§ **What you have to do**:
Check each line of the material below, and copy it if it holds the string "Open".

§ **Available data**:
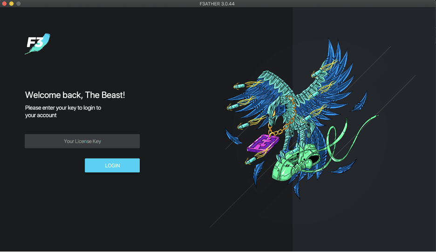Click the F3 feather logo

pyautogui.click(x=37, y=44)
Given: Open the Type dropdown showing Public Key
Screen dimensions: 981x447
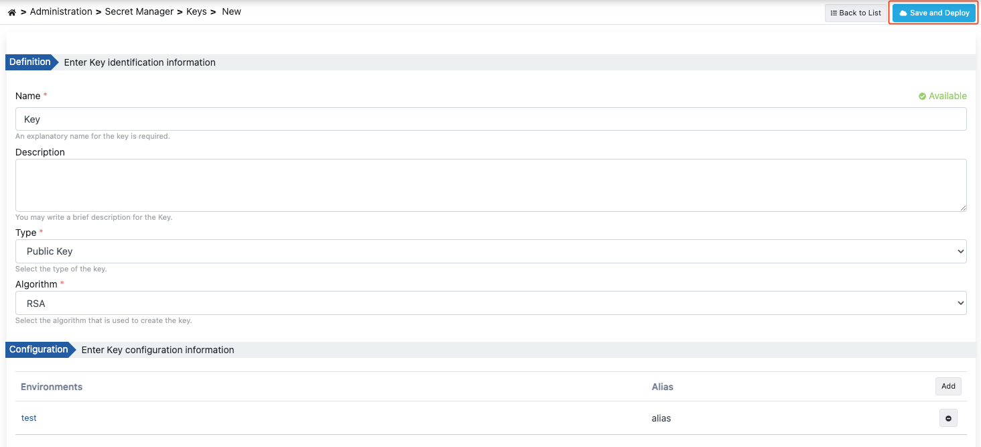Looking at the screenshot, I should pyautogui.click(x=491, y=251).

...

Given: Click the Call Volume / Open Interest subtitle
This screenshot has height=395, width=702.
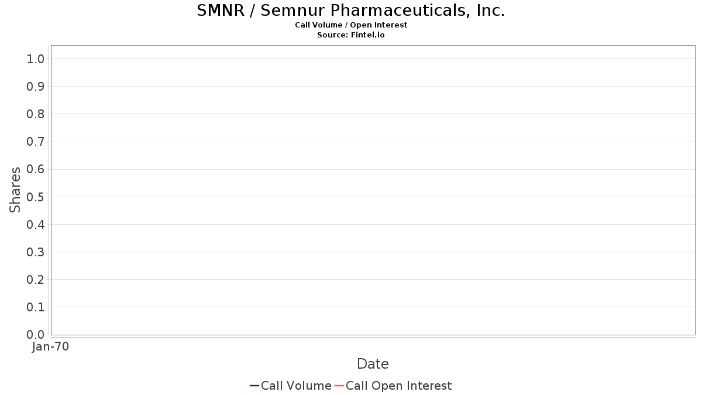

§ **Output below**:
Given: Open the Type dropdown showing Public Key
Given: Click the Call Volume / Open Interest subtitle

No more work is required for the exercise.